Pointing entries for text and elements
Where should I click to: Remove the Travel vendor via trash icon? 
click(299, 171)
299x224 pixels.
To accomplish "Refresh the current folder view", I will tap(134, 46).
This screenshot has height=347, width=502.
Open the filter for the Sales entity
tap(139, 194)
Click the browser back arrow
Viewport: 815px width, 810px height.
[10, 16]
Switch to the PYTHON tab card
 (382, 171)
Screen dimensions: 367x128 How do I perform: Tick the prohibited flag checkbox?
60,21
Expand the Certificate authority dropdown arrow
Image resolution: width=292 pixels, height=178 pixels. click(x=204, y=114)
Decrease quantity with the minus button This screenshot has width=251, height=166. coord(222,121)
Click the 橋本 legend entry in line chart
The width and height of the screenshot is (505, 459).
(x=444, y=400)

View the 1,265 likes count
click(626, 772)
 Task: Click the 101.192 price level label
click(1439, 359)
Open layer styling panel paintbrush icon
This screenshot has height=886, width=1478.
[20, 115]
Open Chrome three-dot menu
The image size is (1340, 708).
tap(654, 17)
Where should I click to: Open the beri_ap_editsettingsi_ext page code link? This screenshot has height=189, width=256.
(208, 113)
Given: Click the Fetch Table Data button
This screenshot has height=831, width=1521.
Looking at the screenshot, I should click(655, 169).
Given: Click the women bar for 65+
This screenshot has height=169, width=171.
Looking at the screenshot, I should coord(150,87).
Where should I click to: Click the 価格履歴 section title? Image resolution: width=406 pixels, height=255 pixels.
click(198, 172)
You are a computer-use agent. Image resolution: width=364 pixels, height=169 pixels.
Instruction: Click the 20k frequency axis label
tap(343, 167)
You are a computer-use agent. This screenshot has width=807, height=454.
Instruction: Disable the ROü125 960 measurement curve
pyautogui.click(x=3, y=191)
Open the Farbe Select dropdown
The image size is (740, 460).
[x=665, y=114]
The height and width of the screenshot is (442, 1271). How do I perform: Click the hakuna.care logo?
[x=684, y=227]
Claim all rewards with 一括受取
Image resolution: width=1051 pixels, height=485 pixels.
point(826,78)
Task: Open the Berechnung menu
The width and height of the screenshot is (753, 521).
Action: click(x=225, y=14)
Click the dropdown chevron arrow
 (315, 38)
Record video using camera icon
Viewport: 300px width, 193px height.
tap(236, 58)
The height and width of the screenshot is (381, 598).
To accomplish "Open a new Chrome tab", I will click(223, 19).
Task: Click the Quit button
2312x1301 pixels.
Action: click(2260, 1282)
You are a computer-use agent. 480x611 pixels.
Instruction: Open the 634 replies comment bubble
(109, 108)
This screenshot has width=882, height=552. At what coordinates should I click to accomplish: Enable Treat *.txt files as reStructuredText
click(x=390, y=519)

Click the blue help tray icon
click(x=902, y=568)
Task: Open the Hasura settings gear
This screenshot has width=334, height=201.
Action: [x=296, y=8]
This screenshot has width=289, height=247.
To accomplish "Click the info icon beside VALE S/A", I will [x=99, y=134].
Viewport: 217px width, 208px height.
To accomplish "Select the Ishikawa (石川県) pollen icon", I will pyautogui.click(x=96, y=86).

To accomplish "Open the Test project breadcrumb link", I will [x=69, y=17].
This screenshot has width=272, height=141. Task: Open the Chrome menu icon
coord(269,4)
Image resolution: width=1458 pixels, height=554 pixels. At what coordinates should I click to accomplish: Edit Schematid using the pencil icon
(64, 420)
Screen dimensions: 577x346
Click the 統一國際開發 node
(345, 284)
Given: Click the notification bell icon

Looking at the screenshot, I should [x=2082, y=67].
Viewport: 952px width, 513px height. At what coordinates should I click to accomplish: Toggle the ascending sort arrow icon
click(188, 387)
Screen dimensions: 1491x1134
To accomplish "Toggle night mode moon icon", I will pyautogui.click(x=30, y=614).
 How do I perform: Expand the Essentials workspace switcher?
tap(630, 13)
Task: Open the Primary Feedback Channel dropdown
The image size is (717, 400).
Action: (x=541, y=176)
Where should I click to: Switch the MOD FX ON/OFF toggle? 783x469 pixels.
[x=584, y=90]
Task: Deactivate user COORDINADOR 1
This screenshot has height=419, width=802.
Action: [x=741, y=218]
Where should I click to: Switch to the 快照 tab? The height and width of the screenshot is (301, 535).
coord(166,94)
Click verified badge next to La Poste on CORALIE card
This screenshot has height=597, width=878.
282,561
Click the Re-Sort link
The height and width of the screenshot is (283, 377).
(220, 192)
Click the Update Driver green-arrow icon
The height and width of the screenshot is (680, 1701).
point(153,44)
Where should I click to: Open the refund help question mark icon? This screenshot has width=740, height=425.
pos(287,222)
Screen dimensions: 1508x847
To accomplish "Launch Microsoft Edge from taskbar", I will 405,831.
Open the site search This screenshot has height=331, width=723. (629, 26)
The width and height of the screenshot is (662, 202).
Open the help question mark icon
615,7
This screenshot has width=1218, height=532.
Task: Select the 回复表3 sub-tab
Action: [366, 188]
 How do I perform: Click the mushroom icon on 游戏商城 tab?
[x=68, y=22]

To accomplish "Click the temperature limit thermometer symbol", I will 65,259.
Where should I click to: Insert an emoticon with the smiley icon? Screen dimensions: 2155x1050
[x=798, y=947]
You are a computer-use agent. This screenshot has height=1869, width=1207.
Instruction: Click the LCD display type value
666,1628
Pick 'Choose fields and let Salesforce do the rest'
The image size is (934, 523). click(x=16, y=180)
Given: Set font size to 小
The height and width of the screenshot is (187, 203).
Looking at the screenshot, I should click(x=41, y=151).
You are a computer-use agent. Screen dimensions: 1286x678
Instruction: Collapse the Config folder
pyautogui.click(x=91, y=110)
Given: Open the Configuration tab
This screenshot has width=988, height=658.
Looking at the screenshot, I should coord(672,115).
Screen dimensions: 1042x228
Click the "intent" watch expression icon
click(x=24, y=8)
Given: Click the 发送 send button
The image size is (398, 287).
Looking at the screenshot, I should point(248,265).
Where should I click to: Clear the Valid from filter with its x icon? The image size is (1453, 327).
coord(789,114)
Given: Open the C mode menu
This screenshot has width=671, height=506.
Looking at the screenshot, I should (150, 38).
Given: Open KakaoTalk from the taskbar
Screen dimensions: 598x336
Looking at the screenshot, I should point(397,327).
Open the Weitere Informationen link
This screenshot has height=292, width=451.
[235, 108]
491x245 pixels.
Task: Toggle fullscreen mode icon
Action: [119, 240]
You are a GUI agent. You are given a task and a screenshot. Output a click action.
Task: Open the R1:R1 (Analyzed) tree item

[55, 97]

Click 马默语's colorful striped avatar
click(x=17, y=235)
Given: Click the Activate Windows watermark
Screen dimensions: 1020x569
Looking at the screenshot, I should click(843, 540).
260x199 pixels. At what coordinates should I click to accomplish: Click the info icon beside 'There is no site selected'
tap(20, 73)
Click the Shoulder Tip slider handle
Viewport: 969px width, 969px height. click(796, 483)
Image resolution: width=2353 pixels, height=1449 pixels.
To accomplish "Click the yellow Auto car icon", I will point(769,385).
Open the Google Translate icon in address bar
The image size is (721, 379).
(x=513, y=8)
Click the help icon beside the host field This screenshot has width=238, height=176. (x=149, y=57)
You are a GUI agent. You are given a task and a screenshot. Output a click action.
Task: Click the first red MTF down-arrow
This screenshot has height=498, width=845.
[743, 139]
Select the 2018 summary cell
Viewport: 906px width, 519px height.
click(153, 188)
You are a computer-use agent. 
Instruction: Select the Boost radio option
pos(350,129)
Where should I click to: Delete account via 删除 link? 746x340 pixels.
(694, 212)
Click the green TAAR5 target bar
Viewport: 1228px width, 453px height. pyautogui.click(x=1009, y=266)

● **To do**
Return all of the entries above unchanged, line for line.

● **Output for this task**
Where should I click to: Remove the Travel vendor via trash icon? 
click(299, 171)
299x224 pixels.
To accomplish "Refresh the current folder view", I will tap(134, 46).
This screenshot has height=347, width=502.
Open the filter for the Sales entity
tap(139, 194)
Click the browser back arrow
Viewport: 815px width, 810px height.
[10, 16]
Switch to the PYTHON tab card
 (382, 171)
Screen dimensions: 367x128 How do I perform: Tick the prohibited flag checkbox?
60,21
Expand the Certificate authority dropdown arrow
Image resolution: width=292 pixels, height=178 pixels. click(x=204, y=114)
Decrease quantity with the minus button This screenshot has width=251, height=166. coord(222,121)
Click the 橋本 legend entry in line chart
The width and height of the screenshot is (505, 459).
(x=444, y=400)

View the 1,265 likes count
click(626, 772)
 Task: Click the 101.192 price level label
click(1439, 359)
Open layer styling panel paintbrush icon
This screenshot has height=886, width=1478.
[20, 115]
Open Chrome three-dot menu
The image size is (1340, 708).
tap(654, 17)
Where should I click to: Open the beri_ap_editsettingsi_ext page code link? This screenshot has height=189, width=256.
(208, 113)
Given: Click the Fetch Table Data button
This screenshot has height=831, width=1521.
Looking at the screenshot, I should click(655, 169).
Given: Click the women bar for 65+
This screenshot has height=169, width=171.
Looking at the screenshot, I should coord(150,87).
Where should I click to: Click the 価格履歴 section title? Image resolution: width=406 pixels, height=255 pixels.
click(198, 172)
You are a computer-use agent. Image resolution: width=364 pixels, height=169 pixels.
Instruction: Click the 20k frequency axis label
tap(343, 167)
You are a computer-use agent. This screenshot has width=807, height=454.
Instruction: Disable the ROü125 960 measurement curve
pyautogui.click(x=3, y=191)
Open the Farbe Select dropdown
The image size is (740, 460).
[x=665, y=114]
The height and width of the screenshot is (442, 1271). How do I perform: Click the hakuna.care logo?
[x=684, y=227]
Claim all rewards with 一括受取
Image resolution: width=1051 pixels, height=485 pixels.
point(826,78)
Task: Open the Berechnung menu
The width and height of the screenshot is (753, 521).
Action: click(x=225, y=14)
Click the dropdown chevron arrow
 (315, 38)
Record video using camera icon
Viewport: 300px width, 193px height.
tap(236, 58)
The height and width of the screenshot is (381, 598).
To accomplish "Open a new Chrome tab", I will click(223, 19).
Task: Click the Quit button
2312x1301 pixels.
Action: click(2260, 1282)
You are a computer-use agent. 480x611 pixels.
Instruction: Open the 634 replies comment bubble
(109, 108)
This screenshot has width=882, height=552. At what coordinates should I click to accomplish: Enable Treat *.txt files as reStructuredText
click(x=390, y=519)

Click the blue help tray icon
click(x=902, y=568)
Task: Open the Hasura settings gear
This screenshot has width=334, height=201.
Action: [x=296, y=8]
This screenshot has width=289, height=247.
To accomplish "Click the info icon beside VALE S/A", I will [x=99, y=134].
Viewport: 217px width, 208px height.
To accomplish "Select the Ishikawa (石川県) pollen icon", I will pyautogui.click(x=96, y=86).

To accomplish "Open the Test project breadcrumb link", I will [x=69, y=17].
This screenshot has width=272, height=141. Task: Open the Chrome menu icon
coord(269,4)
Image resolution: width=1458 pixels, height=554 pixels. At what coordinates should I click to accomplish: Edit Schematid using the pencil icon
(64, 420)
Screen dimensions: 577x346
Click the 統一國際開發 node
(345, 284)
Given: Click the notification bell icon

Looking at the screenshot, I should [x=2082, y=67].
Viewport: 952px width, 513px height. At what coordinates should I click to accomplish: Toggle the ascending sort arrow icon
click(188, 387)
Screen dimensions: 1491x1134
To accomplish "Toggle night mode moon icon", I will pyautogui.click(x=30, y=614).
 How do I perform: Expand the Essentials workspace switcher?
tap(630, 13)
Task: Open the Primary Feedback Channel dropdown
The image size is (717, 400).
Action: (x=541, y=176)
Where should I click to: Switch the MOD FX ON/OFF toggle? 783x469 pixels.
[x=584, y=90]
Task: Deactivate user COORDINADOR 1
This screenshot has height=419, width=802.
Action: [x=741, y=218]
Where should I click to: Switch to the 快照 tab? The height and width of the screenshot is (301, 535).
coord(166,94)
Click verified badge next to La Poste on CORALIE card
This screenshot has height=597, width=878.
282,561
Click the Re-Sort link
The height and width of the screenshot is (283, 377).
(220, 192)
Click the Update Driver green-arrow icon
The height and width of the screenshot is (680, 1701).
point(153,44)
Where should I click to: Open the refund help question mark icon? This screenshot has width=740, height=425.
pos(287,222)
Screen dimensions: 1508x847
To accomplish "Launch Microsoft Edge from taskbar", I will 405,831.
Open the site search This screenshot has height=331, width=723. (629, 26)
The width and height of the screenshot is (662, 202).
Open the help question mark icon
615,7
This screenshot has width=1218, height=532.
Task: Select the 回复表3 sub-tab
Action: [366, 188]
 How do I perform: Click the mushroom icon on 游戏商城 tab?
[x=68, y=22]

To accomplish "Click the temperature limit thermometer symbol", I will 65,259.
Where should I click to: Insert an emoticon with the smiley icon? Screen dimensions: 2155x1050
[x=798, y=947]
You are a computer-use agent. This screenshot has height=1869, width=1207.
Instruction: Click the LCD display type value
666,1628
Pick 'Choose fields and let Salesforce do the rest'
The image size is (934, 523). click(x=16, y=180)
Given: Set font size to 小
The height and width of the screenshot is (187, 203).
Looking at the screenshot, I should click(x=41, y=151).
You are a computer-use agent. Screen dimensions: 1286x678
Instruction: Collapse the Config folder
pyautogui.click(x=91, y=110)
Given: Open the Configuration tab
This screenshot has width=988, height=658.
Looking at the screenshot, I should coord(672,115).
Screen dimensions: 1042x228
Click the "intent" watch expression icon
click(x=24, y=8)
Given: Click the 发送 send button
The image size is (398, 287).
Looking at the screenshot, I should point(248,265).
Where should I click to: Clear the Valid from filter with its x icon? The image size is (1453, 327).
coord(789,114)
Given: Open the C mode menu
This screenshot has width=671, height=506.
Looking at the screenshot, I should (150, 38).
Given: Open KakaoTalk from the taskbar
Screen dimensions: 598x336
Looking at the screenshot, I should point(397,327).
Open the Weitere Informationen link
This screenshot has height=292, width=451.
[235, 108]
491x245 pixels.
Task: Toggle fullscreen mode icon
Action: [119, 240]
You are a GUI agent. You are given a task and a screenshot. Output a click action.
Task: Open the R1:R1 (Analyzed) tree item

[55, 97]

Click 马默语's colorful striped avatar
click(x=17, y=235)
Given: Click the Activate Windows watermark
Screen dimensions: 1020x569
Looking at the screenshot, I should click(843, 540).
260x199 pixels. At what coordinates should I click to accomplish: Click the info icon beside 'There is no site selected'
tap(20, 73)
Click the Shoulder Tip slider handle
Viewport: 969px width, 969px height. click(796, 483)
Image resolution: width=2353 pixels, height=1449 pixels.
To accomplish "Click the yellow Auto car icon", I will point(769,385).
Open the Google Translate icon in address bar
The image size is (721, 379).
(x=513, y=8)
Click the help icon beside the host field This screenshot has width=238, height=176. (x=149, y=57)
You are a GUI agent. You are given a task and a screenshot. Output a click action.
Task: Click the first red MTF down-arrow
This screenshot has height=498, width=845.
[743, 139]
Select the 2018 summary cell
Viewport: 906px width, 519px height.
click(153, 188)
You are a computer-use agent. 
Instruction: Select the Boost radio option
pos(350,129)
Where should I click to: Delete account via 删除 link? 746x340 pixels.
(694, 212)
Click the green TAAR5 target bar
Viewport: 1228px width, 453px height. pyautogui.click(x=1009, y=266)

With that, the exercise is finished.